Viewing Your Handywork


From Enterprise Manager, you can view the results of the replication wizards' work. First, notice in Figure 10 that the Northwind database is now available in the hierarchy of Replication Monitor, Publishers, TANYA. If you expand the Northwind database folder and look at the stored procedures, you'll see sp_MSsync_ins_customers_1, sp_MSsync_upd_customers_1, and sp_MSsync_del_customers_1. These procedures forward committed transactions from TANYA to REBA. Now look at the stored procedures in REBA's Test database. You'll notice similar procedures sp_MSins_customers, sp_MSupd_customers, and sp_MSdel_customers, which forward committed transactions from REBA to TANYA.

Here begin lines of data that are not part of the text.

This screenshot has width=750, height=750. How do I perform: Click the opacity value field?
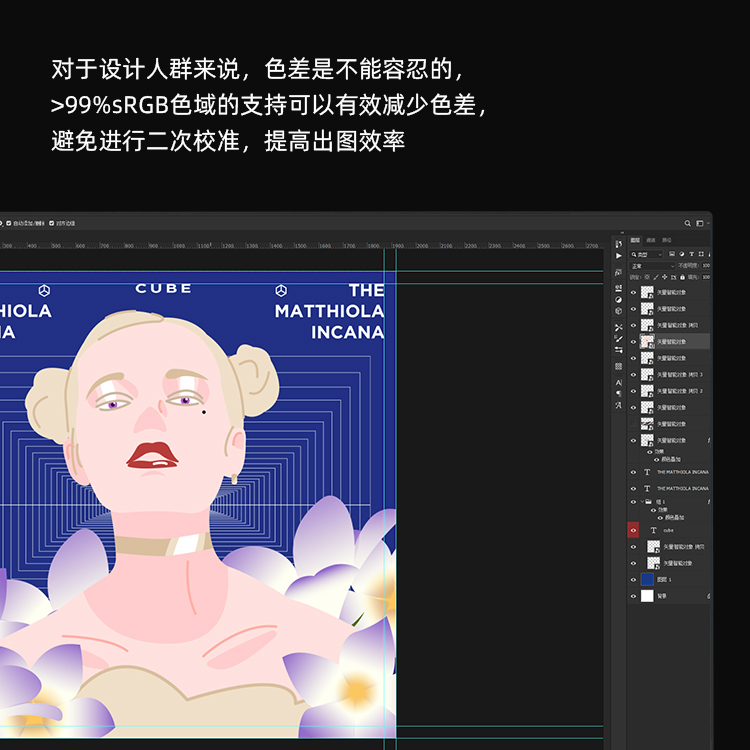(706, 266)
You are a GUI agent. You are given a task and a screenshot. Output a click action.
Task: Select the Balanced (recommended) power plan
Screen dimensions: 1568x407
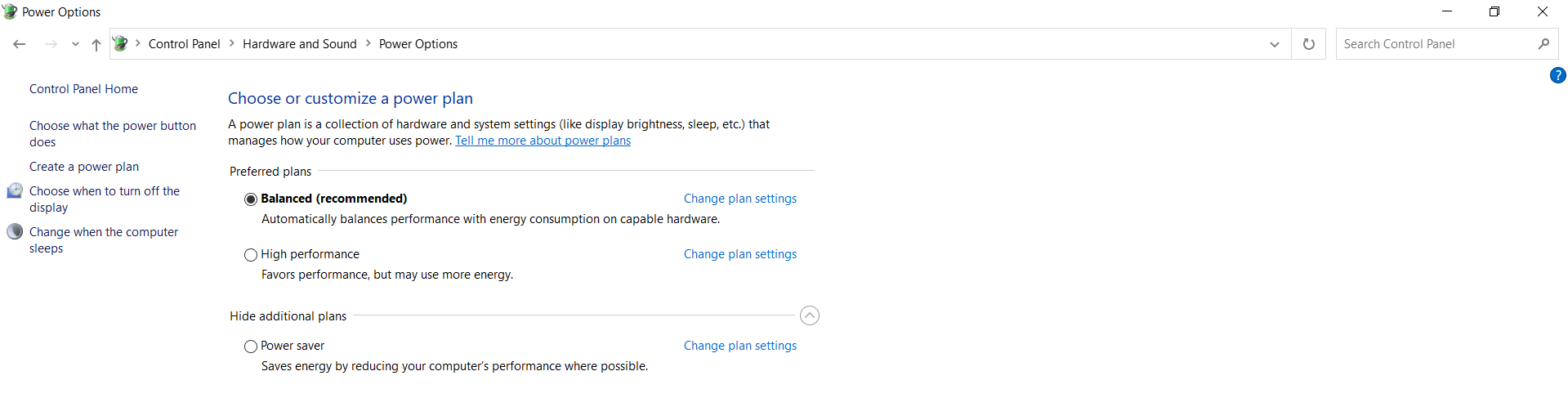251,199
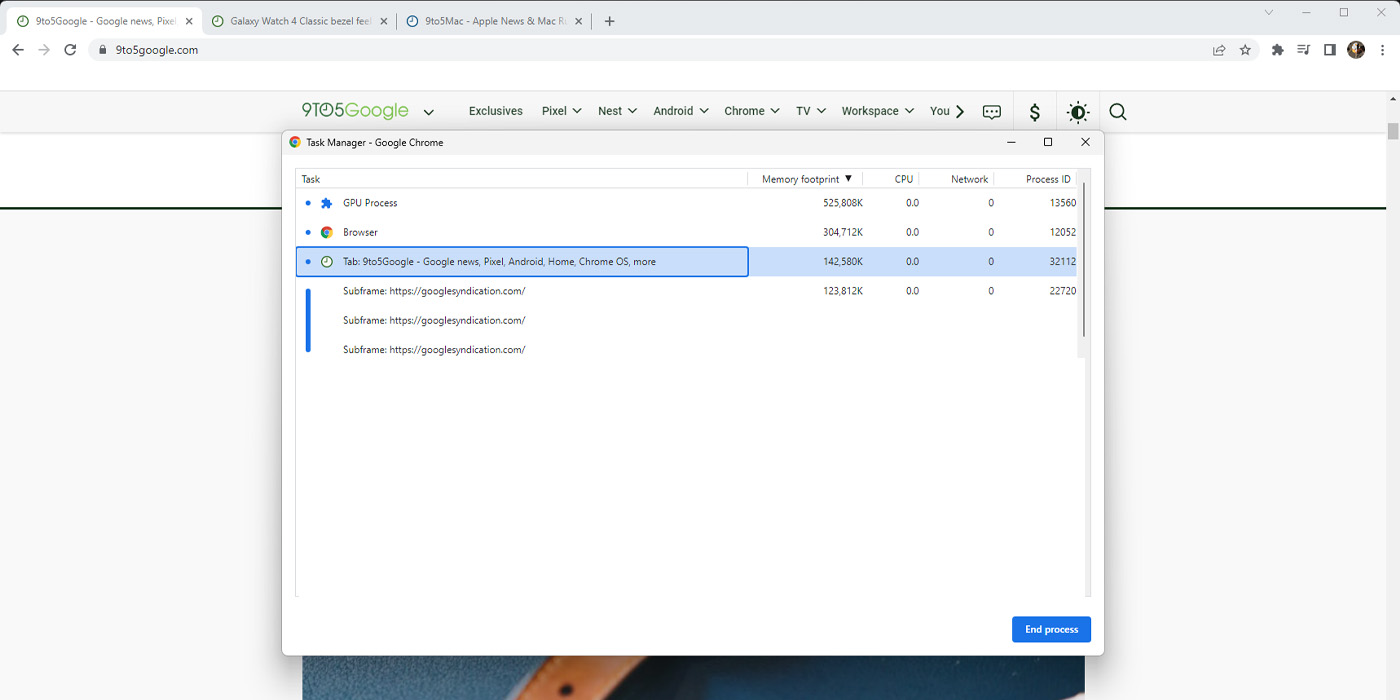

If you look at the tables on REBA, you'll see that the replication process has added the Customers table and system tables MSreplication_objects, MSreplication_subscriptions, and MSsubscription_properties to REBA. These tables track the Publisher and Subscriber, as well as replication type and frequency information.

The SQL Server Agents folder under TANYA shows that the replication process has added several replication jobs. Extended and system stored procedures handle these replication jobs, but how does SQL Server know which parameters to pass to the stored procedures? Notice in Figure 10 that TANYA now has a distribution database. When you configured TANYA as a Distributor, the replication wizard added to this distribution database 21 replication-specific tables—along with other system tables present in every database by default. These tables contain all the information the replication agents and replication-specific stored procedures need.

To test whether this replication process works, you can run the following query on the TANYA server:

Use NORTHWIND
update customers set contactname = "maria anderson" where customer_id = 'alfki'

This query modifies the top row of the Customers table. From Enterprise Manager, you can then look at TANYA's Log Reader Agents folder to see that 1 transaction(s) with 1 command(s) were delivered. The Status is Running. If you check the top row of REBA's Test database, you'll see that the replication process has set ContactName to maria anderson.

To investigate the cleanup jobs that the replication wizards created on TANYA, open the Miscellaneous Agents folder. Cleanup jobs remove the replicated transactions from the appropriate tables in the distribution database.

How does SQL Server implement this replication process? First, SQL Server generates table schema (.sch) files, which the database system uses to create tables. SQL Server also generates table index creation (.idx) files, which it uses to create indexes on Subscribers, and bcp files for all replicated tables. The database system then generates stored procedures for each insert, update, and delete action on the Publisher. SQL Server applies schema files on each Subscriber and applies index files to appropriate tables on each Subscriber. SQL Server then uses bcp to copy data into the Subscriber tables. Finally, SQL Server creates stored procedures for insert, update, and delete actions only on immediate-updating subscriptions.

If SQL Server automatically generates these replication tasks, why should you be interested in the behind-the-scenes details? Even though SQL Server 7.0 dramatically improves and simplifies replication setup and implementation, problems still crop up. The causes might have nothing to do with SQL Server. Perhaps an inexperienced DBA didn't answer a wizard question appropriately or didn't use the right security settings. Whatever the cause, when you're trying to troubleshoot replication problems, every piece of information you can bring to the investigation is valuable.

Without a doubt, replication is an advanced feature, but it offers exciting capabilities—especially if your organization needs to keep data on different servers in synch. SQL Server 7.0's new functionality makes replication even more powerful and flexible, and its wizards make setting up replication a simple matter of answering questions—just make sure you give the right answers.